2020年2月10日 オピニオン » 1364号

コラム「虎視」

コラム「虎視」

 中国がくしゃみをすると世界が風邪を引く。そう言われて久しいが、新型コロナウイルスの感染拡大は予想以上の打撃を与えそうだ。春節明け以降も中国の都市部で働く人は自宅待機。多くの製紙工場のマシンも休転しているという。この影響で世界経済のGDPを0.8%押し下げるとの試算もある。一方、中国政府は1500億元(2.3兆円)を注ぎ込む景気対策を決めた。

 ▼震源地である武漢市を2017年秋に訪れたことがある。台湾系の榮成紙業が竣工した湖北工場を取材するためだった。国際空港は2010年に出来たばかりで真新しく、道路網も急速に整備されている最中で、いかにも新興都市という印象だった。沿岸部よりも、今後の発展が見込まれ、湖北省にはナインドラゴンや山鷹紙業も新工場を設け、段ボール原紙の急速な需要増が期待されてきた。

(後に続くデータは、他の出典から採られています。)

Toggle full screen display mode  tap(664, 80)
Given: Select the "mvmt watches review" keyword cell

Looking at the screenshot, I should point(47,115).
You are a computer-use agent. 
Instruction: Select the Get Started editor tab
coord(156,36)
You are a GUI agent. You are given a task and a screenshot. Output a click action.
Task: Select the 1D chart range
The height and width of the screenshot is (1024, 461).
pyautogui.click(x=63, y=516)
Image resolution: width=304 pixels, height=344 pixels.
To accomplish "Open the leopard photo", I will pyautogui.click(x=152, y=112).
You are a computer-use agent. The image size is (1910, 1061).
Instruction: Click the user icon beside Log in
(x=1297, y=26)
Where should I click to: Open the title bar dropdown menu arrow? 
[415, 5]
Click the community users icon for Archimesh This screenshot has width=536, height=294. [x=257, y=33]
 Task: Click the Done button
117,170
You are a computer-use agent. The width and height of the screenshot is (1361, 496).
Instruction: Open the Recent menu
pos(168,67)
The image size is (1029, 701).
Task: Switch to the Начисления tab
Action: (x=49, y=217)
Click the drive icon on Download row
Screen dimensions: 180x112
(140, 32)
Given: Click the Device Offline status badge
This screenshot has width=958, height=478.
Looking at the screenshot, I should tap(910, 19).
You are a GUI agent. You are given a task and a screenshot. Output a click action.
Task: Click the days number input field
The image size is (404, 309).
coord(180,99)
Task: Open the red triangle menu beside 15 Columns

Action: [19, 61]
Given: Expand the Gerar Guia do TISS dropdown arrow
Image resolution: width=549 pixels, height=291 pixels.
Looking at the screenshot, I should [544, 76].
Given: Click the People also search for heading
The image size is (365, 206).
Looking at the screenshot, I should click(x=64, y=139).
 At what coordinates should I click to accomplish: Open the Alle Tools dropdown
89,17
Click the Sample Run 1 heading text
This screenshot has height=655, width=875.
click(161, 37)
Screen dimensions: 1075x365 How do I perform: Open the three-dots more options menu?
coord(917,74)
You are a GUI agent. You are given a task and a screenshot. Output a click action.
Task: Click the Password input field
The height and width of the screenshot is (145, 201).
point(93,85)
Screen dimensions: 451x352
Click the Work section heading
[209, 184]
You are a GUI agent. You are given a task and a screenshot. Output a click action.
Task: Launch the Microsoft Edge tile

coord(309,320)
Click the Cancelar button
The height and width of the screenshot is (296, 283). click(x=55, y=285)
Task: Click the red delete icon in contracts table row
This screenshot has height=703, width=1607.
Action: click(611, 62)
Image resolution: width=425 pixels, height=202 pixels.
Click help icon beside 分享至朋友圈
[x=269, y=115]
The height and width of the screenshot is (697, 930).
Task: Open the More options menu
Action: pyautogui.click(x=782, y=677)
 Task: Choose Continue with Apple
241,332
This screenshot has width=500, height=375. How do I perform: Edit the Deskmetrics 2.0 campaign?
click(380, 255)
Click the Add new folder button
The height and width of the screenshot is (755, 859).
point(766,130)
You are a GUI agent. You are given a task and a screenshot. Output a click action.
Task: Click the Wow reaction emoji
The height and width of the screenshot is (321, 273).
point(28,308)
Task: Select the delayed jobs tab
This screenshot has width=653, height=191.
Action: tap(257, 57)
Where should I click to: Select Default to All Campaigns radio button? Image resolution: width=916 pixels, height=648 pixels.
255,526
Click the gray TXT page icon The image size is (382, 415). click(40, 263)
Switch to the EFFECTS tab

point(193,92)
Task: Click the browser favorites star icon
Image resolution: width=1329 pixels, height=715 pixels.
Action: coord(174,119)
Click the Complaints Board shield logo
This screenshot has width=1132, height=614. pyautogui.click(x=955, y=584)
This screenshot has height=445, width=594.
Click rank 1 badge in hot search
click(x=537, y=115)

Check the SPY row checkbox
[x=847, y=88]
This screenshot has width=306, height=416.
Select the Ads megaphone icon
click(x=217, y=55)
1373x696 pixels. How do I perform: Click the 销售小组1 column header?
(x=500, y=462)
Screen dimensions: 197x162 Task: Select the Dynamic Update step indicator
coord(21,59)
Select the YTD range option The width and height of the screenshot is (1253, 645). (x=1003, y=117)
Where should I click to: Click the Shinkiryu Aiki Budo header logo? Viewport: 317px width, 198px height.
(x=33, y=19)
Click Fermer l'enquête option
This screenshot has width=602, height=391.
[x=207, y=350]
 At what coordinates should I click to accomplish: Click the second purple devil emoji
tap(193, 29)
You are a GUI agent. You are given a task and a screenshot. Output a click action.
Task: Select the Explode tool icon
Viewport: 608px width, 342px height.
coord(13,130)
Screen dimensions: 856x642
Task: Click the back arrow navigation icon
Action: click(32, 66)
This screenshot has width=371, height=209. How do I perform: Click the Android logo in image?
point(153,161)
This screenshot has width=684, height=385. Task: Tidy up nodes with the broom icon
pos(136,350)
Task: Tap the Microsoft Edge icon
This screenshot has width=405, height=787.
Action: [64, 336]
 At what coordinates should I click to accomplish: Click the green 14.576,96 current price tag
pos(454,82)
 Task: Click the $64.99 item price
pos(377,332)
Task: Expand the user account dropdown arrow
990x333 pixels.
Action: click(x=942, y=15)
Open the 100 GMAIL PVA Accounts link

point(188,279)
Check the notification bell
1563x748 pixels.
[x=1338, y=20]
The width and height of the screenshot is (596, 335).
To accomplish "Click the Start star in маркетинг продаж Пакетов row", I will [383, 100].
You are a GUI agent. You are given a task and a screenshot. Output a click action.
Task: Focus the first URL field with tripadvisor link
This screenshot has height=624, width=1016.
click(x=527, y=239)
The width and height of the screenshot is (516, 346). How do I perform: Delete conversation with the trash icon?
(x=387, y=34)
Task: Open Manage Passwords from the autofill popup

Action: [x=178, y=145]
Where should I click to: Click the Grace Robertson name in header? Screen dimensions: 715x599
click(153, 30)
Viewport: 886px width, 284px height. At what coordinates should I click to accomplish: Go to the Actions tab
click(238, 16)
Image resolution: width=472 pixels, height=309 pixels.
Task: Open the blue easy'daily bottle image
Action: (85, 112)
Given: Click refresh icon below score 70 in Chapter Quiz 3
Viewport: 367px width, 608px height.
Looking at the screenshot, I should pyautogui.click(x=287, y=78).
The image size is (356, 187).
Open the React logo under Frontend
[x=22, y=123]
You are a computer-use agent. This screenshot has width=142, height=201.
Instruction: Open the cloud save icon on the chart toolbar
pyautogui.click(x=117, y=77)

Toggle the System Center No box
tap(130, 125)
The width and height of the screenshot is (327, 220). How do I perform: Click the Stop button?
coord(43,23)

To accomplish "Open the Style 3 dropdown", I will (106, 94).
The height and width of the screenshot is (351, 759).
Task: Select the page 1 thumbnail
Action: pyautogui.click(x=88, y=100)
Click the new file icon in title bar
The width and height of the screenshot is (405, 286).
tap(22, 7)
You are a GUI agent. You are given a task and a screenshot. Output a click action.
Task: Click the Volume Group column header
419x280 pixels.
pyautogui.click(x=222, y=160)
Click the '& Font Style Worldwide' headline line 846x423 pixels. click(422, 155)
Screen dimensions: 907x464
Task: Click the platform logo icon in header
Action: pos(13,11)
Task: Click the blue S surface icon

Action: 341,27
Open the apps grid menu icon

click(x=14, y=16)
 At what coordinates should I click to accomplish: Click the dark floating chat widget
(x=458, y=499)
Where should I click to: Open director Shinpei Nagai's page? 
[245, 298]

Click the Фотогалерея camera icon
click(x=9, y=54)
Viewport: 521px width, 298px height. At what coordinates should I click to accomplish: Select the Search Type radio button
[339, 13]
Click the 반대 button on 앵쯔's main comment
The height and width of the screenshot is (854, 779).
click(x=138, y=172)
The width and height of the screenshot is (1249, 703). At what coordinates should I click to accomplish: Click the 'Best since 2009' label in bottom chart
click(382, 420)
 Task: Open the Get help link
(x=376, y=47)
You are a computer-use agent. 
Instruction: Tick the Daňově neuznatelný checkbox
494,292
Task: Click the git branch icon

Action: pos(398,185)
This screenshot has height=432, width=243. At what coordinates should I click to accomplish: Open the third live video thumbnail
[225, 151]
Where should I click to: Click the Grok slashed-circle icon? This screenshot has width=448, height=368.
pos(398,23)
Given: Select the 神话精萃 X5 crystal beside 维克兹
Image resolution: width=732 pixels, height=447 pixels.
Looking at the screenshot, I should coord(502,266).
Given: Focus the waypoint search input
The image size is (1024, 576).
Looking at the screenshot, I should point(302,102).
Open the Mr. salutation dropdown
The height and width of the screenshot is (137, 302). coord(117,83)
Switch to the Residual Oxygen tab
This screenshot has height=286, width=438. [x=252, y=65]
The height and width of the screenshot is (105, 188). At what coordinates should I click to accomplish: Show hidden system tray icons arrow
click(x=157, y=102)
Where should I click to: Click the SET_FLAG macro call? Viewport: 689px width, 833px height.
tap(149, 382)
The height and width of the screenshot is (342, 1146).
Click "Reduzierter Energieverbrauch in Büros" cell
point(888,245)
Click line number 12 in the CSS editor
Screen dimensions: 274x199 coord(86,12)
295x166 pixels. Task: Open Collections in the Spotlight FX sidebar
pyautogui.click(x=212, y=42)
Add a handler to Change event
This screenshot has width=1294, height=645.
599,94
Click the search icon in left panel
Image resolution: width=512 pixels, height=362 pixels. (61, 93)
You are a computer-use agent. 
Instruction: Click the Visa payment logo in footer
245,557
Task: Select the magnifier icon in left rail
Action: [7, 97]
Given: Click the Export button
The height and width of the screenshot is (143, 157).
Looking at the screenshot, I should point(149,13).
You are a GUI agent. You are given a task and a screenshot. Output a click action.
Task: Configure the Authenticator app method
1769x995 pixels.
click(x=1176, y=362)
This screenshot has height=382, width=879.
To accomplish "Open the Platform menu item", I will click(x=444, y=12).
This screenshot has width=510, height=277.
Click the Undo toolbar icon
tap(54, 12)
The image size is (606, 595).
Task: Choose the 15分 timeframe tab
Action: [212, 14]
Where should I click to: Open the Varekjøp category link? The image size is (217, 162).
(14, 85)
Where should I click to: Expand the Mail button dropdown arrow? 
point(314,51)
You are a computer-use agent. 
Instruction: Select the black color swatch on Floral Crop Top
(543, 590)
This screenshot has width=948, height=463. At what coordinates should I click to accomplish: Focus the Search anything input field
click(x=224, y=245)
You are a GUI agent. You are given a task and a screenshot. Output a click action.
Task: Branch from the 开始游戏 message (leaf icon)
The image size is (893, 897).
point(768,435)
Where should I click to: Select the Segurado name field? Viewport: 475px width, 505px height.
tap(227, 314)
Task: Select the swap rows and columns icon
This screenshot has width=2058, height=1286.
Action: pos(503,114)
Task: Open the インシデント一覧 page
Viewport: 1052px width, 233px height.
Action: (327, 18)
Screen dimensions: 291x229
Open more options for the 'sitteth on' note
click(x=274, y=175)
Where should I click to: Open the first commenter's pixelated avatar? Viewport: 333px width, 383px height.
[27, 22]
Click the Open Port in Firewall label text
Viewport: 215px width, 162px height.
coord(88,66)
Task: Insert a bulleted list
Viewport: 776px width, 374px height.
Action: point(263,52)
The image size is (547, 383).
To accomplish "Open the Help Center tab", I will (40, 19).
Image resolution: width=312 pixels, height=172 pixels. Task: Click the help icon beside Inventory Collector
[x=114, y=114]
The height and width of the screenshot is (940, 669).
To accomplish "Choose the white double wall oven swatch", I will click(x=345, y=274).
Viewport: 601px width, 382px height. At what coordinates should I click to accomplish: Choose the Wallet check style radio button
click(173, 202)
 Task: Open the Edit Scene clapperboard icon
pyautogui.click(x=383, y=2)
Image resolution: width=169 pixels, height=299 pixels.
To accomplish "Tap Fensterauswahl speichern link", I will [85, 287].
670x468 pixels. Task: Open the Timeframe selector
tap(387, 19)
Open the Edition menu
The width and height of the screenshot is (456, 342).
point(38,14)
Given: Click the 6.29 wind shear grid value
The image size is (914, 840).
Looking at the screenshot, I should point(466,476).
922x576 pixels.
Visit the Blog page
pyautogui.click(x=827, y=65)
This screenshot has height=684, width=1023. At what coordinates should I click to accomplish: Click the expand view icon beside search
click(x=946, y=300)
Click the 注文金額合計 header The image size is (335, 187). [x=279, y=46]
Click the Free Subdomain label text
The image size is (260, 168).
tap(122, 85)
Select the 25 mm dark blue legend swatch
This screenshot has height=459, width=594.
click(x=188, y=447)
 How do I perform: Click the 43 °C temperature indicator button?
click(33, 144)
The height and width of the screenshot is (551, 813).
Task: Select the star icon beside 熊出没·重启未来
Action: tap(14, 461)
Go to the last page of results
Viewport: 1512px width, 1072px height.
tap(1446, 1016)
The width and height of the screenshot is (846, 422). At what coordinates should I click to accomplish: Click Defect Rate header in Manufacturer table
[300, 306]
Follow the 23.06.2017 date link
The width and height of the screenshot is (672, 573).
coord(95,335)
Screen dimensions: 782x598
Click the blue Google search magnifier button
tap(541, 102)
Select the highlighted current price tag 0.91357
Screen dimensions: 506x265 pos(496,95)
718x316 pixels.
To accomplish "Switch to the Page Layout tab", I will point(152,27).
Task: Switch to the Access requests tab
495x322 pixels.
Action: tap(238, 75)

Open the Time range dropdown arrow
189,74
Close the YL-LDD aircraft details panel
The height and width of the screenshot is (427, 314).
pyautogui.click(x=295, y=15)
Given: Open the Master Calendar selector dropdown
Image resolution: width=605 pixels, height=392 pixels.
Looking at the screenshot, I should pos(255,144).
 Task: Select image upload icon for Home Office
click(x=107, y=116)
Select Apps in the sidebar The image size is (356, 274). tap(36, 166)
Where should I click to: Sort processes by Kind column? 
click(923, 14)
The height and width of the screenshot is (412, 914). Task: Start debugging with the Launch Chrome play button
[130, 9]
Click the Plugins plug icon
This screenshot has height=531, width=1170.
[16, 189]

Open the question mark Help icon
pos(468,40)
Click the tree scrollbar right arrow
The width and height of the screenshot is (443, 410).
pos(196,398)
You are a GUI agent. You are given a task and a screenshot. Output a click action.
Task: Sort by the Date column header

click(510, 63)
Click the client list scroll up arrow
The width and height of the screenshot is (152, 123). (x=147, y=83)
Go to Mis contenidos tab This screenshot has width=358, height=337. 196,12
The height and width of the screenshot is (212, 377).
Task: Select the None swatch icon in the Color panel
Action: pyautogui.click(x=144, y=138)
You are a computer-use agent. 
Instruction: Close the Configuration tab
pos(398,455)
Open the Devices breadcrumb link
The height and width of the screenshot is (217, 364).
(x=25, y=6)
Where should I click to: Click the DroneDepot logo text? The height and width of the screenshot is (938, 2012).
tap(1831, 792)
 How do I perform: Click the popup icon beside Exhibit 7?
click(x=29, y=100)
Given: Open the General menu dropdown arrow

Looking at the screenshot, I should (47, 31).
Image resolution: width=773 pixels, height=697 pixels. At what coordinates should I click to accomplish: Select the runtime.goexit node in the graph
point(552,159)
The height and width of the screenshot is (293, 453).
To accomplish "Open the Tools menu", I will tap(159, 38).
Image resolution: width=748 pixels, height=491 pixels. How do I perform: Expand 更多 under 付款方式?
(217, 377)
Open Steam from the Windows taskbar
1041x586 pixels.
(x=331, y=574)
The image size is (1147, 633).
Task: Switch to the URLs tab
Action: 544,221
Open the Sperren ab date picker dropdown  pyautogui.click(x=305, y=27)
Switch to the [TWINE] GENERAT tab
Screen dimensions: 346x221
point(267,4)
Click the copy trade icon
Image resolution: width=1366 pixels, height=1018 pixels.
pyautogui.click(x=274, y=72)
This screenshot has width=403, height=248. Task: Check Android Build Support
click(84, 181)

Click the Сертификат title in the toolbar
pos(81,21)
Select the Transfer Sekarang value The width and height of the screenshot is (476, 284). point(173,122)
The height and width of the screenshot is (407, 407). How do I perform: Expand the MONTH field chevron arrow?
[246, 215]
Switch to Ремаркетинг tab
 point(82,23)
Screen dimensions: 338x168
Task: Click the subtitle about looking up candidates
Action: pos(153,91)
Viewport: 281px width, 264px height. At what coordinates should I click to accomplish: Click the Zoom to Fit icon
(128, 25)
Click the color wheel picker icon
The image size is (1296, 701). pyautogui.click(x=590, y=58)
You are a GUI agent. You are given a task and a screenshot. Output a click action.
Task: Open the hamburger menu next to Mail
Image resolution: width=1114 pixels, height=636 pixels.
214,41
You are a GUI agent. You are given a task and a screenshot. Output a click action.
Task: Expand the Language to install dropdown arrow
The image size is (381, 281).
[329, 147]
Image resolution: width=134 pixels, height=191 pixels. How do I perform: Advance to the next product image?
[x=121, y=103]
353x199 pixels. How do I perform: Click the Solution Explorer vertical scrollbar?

 ▼湖北省の紙・板紙生産量は、7番目に多い325万トン。輸入古紙は、上海港で内航船に積み替えるため、運賃が4倍近くになる。榮成・湖北工場でも国内古紙を8割ほど使っていく方針だった。だが今、物流網が寸断され、中国全域で国内古紙の回収は停滞するだろう。輸入古紙についてもコンテナ船の寄港中止や配船停止などから発注キャンセルが生じている。